=== Section Start ===

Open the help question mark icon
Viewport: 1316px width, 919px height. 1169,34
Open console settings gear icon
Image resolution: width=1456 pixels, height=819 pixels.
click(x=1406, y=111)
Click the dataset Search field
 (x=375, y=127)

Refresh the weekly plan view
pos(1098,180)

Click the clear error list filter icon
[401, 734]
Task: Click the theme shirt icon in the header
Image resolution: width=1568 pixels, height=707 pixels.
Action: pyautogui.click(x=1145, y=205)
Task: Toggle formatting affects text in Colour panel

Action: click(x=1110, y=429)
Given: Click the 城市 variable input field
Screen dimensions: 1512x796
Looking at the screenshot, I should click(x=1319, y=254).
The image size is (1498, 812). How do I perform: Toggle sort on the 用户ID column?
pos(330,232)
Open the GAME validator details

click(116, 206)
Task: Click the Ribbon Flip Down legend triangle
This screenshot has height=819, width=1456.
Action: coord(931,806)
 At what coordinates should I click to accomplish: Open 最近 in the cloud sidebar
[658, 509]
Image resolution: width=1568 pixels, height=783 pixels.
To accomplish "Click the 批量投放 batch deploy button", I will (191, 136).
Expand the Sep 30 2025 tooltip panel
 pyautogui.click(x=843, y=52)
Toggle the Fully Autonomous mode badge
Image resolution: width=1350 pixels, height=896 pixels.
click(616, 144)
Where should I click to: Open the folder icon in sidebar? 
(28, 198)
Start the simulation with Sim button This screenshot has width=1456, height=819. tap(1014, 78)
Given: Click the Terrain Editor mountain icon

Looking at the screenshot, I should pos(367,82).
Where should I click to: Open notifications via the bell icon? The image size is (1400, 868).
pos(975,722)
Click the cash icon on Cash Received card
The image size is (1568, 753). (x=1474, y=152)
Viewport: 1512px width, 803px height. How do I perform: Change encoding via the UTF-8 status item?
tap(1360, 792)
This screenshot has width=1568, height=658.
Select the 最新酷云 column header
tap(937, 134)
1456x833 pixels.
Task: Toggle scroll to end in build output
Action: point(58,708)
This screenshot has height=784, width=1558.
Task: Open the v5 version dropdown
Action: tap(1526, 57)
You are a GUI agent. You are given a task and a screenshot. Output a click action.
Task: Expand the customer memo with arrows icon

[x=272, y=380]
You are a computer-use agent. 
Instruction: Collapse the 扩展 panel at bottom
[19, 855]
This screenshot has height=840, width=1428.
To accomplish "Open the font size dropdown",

=== Section End ===

Exercise requirements »
Which lines hold the word "button"? Return all of them from the records above.

Written solution »
To accomplish "Click the 批量投放 batch deploy button", I will (191, 136).
Start the simulation with Sim button This screenshot has width=1456, height=819. tap(1014, 78)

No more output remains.